The Ethics of Evaluating Instructional Computing

Leslie Burkholder’s address demonstrates the wide scope of problems, questions, and issues that characterize the realm of academic computing. In the following pages, the focus will be upon issues related to one of the questions he cites. “May a researcher, for example, look at files recording a student’s revisions of his essays, without that student’s permission, in order to complete a study of how a writing tool is used?”(1) My interest in this sort of question derives from the direction in which it leads and the points that it makes explicit about academic computing. It reminds us that instructional computing is a growing part of the academic use of computers. Moreover, the use of computers in academia supports not only the teaching effort but also, in a great variety of ways, the conduct of empirical research. In order to address the ethical questions that arise when computers are at the center of both instructional and research efforts, a case analysis approach will be used. The case to be analyzed is a hypothetical one concerning evaluative research on the use of computer-assisted instruction programs. This hypothetical case involves an instructor carrying out a controlled experiment in which students in a large class were randomly assigned to one of two conditions: traditional classroom instruction versus that same instruction supplemented by CAI. One group of students thus had access to instructional computer programs while the other (the control group) did not. Students in the control group discovered that the grades of students using the CAI were higher than theirs.

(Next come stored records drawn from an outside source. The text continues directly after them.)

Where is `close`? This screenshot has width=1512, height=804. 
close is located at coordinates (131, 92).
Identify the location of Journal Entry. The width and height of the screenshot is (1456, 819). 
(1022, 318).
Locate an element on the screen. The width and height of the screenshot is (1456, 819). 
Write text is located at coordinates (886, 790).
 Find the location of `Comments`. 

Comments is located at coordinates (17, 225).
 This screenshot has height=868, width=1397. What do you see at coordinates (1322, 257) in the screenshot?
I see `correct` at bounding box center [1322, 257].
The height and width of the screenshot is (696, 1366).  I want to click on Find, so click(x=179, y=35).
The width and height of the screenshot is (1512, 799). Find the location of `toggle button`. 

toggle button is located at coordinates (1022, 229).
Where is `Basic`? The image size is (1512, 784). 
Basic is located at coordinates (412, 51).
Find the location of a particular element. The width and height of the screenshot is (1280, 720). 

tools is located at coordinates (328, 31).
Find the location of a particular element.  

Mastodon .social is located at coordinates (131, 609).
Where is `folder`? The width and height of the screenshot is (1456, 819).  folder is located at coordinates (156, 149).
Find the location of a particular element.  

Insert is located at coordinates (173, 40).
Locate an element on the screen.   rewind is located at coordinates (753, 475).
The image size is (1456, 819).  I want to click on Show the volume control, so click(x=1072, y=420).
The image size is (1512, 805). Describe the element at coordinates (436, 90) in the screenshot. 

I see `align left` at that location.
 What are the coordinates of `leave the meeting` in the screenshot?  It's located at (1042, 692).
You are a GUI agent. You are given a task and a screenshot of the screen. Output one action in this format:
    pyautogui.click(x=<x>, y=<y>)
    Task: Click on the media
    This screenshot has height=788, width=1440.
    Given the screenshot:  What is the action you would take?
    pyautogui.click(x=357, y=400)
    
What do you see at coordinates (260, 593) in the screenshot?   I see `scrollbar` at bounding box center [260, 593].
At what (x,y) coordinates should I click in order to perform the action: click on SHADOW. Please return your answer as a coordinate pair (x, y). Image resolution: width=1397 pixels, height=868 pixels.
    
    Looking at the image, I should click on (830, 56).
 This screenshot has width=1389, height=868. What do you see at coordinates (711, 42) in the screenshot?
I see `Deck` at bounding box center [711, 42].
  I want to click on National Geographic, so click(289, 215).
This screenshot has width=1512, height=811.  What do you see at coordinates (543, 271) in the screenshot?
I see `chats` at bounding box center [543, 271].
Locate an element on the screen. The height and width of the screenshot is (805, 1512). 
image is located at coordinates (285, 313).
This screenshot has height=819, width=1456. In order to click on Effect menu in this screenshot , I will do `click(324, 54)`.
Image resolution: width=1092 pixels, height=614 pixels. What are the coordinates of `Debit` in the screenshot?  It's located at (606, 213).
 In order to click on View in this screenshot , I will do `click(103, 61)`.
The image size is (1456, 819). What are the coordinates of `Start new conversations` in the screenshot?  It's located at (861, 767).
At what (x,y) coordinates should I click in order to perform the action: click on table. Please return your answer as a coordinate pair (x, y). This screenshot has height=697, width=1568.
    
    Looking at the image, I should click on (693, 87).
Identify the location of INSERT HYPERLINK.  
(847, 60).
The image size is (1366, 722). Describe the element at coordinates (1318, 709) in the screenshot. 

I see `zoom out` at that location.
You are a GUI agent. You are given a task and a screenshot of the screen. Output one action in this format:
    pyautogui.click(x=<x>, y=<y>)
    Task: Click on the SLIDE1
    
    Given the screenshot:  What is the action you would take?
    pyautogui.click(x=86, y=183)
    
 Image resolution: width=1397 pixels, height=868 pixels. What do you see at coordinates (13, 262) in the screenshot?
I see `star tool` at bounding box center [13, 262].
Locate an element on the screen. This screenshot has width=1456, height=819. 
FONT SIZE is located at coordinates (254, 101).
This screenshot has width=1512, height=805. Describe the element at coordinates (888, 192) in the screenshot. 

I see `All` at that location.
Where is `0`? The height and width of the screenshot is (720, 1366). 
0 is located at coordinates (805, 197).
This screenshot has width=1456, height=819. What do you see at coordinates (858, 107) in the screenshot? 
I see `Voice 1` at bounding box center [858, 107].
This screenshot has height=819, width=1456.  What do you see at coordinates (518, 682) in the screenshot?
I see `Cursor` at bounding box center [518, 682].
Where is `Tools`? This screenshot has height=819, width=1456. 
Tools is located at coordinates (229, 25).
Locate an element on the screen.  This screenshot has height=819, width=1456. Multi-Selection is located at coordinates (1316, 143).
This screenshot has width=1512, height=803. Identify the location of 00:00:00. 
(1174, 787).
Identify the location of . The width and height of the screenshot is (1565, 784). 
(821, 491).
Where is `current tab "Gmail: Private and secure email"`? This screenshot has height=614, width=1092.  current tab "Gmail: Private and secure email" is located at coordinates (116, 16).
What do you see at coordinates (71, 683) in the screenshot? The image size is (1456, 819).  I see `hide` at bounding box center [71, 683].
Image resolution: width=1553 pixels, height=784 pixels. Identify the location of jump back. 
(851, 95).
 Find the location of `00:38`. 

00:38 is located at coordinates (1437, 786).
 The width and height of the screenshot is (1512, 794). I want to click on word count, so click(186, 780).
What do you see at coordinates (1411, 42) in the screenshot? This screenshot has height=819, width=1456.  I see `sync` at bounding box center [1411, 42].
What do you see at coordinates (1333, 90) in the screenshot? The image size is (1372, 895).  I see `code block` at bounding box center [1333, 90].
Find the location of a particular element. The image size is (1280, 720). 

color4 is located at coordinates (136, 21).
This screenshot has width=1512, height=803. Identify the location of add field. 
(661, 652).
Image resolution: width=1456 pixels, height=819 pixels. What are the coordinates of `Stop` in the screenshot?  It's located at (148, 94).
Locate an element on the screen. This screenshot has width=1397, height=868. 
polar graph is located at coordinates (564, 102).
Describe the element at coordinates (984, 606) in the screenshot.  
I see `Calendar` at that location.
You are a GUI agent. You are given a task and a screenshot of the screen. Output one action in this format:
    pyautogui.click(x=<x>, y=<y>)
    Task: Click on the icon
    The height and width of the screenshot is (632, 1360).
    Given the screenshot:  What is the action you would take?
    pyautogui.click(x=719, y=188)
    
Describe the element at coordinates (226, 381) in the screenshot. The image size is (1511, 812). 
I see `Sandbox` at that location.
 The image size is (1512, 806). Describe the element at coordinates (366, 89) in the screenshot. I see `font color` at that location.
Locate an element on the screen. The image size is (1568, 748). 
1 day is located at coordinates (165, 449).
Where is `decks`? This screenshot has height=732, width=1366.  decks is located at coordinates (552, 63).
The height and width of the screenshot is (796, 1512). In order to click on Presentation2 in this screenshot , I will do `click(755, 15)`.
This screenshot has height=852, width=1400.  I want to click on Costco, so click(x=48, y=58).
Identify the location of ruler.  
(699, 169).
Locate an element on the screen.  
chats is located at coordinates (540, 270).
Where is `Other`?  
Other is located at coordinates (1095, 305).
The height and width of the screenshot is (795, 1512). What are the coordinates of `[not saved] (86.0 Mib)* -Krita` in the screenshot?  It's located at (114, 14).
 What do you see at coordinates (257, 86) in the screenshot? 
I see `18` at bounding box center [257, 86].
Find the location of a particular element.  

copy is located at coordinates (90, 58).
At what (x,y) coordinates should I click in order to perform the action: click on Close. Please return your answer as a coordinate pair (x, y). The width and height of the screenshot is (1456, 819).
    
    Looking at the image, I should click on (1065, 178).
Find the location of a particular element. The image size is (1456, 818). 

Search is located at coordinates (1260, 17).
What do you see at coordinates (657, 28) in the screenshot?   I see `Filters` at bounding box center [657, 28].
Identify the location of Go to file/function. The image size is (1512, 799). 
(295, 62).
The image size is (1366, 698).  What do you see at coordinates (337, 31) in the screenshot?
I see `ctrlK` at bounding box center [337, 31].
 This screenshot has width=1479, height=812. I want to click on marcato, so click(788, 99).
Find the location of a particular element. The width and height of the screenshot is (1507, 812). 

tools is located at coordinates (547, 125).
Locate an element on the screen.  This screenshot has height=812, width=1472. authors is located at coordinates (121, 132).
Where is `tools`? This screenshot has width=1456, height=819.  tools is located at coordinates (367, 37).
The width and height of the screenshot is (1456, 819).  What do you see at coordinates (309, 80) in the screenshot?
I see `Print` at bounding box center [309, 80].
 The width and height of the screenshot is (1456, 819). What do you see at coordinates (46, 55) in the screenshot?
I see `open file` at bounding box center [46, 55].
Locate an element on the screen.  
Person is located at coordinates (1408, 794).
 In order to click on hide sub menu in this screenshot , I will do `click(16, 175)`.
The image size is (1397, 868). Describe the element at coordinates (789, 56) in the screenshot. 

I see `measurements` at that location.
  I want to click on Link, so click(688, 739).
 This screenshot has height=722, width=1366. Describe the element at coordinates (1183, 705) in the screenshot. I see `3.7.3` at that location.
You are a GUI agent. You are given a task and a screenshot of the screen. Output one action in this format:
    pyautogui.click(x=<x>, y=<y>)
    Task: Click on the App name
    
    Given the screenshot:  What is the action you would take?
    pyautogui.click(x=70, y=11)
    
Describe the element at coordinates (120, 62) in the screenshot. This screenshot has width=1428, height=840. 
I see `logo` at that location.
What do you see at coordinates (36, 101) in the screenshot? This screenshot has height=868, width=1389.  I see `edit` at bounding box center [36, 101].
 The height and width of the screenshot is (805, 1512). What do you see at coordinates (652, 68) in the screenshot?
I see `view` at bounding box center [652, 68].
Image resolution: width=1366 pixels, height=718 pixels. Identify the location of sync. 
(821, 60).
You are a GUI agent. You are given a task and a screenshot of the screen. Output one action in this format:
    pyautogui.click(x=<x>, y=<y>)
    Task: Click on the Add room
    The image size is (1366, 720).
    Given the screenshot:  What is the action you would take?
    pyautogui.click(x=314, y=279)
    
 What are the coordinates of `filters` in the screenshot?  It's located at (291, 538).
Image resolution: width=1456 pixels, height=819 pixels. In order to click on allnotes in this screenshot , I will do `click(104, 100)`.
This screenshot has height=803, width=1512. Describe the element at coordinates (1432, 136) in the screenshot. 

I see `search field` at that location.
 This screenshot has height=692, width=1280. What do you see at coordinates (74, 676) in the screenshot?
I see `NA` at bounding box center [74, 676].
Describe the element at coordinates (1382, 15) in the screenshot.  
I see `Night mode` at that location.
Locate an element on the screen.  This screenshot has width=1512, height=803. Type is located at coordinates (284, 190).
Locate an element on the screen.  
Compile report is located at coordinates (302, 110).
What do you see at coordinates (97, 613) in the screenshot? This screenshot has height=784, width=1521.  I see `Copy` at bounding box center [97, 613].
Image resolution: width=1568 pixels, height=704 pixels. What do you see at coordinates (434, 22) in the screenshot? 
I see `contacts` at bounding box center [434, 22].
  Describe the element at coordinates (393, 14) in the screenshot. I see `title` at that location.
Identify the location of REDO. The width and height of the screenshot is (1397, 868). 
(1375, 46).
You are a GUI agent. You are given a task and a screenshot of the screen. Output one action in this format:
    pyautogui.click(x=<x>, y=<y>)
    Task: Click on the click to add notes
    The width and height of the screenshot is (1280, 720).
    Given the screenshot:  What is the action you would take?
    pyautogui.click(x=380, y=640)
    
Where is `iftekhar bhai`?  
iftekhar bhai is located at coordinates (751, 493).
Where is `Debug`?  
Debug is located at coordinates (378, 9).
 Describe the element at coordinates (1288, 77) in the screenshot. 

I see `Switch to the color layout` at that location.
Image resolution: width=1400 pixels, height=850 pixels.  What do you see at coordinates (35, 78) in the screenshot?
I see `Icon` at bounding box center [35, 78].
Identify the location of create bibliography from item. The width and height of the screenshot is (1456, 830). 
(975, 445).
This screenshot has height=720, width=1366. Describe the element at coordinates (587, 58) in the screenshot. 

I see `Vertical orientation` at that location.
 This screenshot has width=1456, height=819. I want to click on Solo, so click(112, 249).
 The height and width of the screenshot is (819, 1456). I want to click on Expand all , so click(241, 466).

By the middle of the term the instructor realized that students in the experimental group who had access to CAI were doing much better than students in the control group. Some students in the control group sensed this difference and complained that they were being denied an educational opportunity which others who had paid the same tuition were getting. These students insisted that the instructor discontinue the experiment and allow them to use the CAI package for the remainder of the term. As one student emphatically put it, “I’m not a guinea pig!”(2)

The ethical difficulties bound up in this attempt to evaluate CAI programs are nicely illustrated in previously published comments on this case given by Jim Moor and Christine Overall. After presenting their commentary and my response to it, some remarks will be made about the ethical considerations which are significant here.

1.0 Moor’s Analysis

Moor analyzes this case in terms of a conflict between the need for educational research and the rights of students. This conflict is made explicit by means of the following argument in which the first premise represents “the instructor’s position” while the second premise represents “the student’s position.”

  1. In order to properly evaluate innovative instructional methods, complete and carefully controlled experiments involving students must be performed.
  2. If complete and carefully controlled experiments involving students are performed, then some students are treated unfairly without their consent.
  3. Consequently, either innovative educational methods are not properly evaluated or some students are treated unfairly without their consent.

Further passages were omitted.